2019年度より医療機関を受診する75歳以上の後期高齢者の窓口負担を1割から2割に引き上げる案について、政府・与党は20年度以降に先送りする方針を固めた。19年10月に予定している消費税率10%への引き上げを考慮。21年度までの間で引き続き検討する見通しとなった。
政府は6月に閣議決定する経済財政運営の基本指針「骨太の方針」に、新たな財政健全化計画を盛り込む予定で、75歳以上の窓口負担引き上げについても、こうした方向性を示す。
政府は現在、社会保障改革の工程表で、18年度中に75歳以上の窓口負担の在り方について結論を得ることを明記。70~74歳については14年度から段階的に2割に引き上げており、18年度中に完了する。財務省は、74歳から75歳になっても2割負担に据え置くとともに、すでに75歳以上の高齢者は段階的に引き上げる案を示している。
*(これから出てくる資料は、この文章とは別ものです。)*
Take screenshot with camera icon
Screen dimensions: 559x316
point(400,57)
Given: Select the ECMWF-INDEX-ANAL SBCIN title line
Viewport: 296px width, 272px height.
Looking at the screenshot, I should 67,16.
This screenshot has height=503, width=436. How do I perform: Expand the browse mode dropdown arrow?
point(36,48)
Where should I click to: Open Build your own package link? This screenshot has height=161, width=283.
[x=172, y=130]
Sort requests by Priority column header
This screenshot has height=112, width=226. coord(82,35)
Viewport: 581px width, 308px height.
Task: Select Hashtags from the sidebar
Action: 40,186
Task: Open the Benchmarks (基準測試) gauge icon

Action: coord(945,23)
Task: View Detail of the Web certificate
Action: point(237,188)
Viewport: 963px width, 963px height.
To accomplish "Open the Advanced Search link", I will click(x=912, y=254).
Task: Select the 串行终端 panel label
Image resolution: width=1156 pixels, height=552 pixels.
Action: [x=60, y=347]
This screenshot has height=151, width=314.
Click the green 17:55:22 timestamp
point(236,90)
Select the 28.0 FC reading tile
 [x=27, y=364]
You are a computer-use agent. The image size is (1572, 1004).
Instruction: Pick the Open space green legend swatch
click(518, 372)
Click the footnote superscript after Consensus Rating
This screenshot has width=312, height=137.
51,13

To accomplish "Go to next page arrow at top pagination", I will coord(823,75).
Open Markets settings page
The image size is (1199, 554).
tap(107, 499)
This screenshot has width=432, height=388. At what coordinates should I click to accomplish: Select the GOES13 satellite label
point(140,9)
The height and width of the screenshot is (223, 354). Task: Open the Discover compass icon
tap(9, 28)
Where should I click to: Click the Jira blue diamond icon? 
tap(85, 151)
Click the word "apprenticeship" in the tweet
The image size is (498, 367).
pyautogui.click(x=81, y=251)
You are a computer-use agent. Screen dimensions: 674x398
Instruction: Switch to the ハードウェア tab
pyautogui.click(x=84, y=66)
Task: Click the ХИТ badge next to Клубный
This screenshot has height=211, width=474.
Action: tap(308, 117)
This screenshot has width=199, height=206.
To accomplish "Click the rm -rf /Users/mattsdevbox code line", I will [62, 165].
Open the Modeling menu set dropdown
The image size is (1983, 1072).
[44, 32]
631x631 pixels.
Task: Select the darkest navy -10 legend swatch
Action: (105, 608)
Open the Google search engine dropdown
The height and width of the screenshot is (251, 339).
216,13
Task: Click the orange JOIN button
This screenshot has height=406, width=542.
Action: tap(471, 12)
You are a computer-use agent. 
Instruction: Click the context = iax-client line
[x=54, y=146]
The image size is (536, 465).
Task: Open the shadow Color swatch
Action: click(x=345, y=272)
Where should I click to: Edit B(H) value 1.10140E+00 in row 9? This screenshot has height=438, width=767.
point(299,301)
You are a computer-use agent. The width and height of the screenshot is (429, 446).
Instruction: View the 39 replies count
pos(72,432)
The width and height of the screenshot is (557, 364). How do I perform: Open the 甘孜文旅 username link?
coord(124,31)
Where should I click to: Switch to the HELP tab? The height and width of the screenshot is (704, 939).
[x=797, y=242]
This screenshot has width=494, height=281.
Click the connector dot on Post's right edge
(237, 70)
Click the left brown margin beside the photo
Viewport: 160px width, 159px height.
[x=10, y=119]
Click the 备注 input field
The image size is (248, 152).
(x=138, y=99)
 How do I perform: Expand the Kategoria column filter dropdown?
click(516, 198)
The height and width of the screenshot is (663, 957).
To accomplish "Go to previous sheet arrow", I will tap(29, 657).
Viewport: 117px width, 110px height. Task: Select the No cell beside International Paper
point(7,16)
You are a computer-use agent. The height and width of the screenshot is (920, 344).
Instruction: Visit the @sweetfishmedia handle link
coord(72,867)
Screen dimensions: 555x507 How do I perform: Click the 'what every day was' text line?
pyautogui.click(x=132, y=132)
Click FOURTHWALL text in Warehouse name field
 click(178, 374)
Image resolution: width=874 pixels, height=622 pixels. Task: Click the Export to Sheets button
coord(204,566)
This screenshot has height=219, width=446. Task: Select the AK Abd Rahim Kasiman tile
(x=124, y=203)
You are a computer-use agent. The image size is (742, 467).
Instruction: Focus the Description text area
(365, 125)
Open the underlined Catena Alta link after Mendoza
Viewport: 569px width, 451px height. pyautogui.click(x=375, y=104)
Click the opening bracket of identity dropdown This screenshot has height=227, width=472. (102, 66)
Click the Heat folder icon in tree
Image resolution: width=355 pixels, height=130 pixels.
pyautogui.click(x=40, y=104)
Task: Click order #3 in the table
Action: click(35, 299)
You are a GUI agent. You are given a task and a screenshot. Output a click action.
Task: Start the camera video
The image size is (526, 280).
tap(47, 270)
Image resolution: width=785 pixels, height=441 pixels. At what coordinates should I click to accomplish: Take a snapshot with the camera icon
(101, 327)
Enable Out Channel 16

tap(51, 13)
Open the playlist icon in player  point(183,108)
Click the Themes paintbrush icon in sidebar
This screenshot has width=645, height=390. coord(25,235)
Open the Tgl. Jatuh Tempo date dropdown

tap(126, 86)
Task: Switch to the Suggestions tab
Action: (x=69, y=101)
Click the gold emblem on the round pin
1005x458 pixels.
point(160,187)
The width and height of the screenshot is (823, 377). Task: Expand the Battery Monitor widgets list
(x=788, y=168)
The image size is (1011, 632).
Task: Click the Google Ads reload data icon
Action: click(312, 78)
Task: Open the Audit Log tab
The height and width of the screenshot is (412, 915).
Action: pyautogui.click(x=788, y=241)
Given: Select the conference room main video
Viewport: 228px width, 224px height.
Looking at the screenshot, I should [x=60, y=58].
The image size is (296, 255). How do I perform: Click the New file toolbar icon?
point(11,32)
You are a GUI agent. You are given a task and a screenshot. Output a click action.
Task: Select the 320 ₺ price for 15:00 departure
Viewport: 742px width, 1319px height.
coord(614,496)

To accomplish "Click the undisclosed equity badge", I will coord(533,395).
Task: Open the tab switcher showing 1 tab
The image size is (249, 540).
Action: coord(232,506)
ただ、政府内には消費税増税と「同年度に医療負担引き上げを一緒に行うのは不可能だ」との意見が強い。さらに来年夏に控える参院選への影響も必至とみられる。
このため政府は75歳以上に関し、今年度中の結論取りまとめを行わず、新たに策定する財政健全化計画では、「団塊の世代」が後期高齢者になり始める22年度より前に結論を得るとした検討課題に位置付ける方向。今後、与党内の議論を踏まえて正式決定する。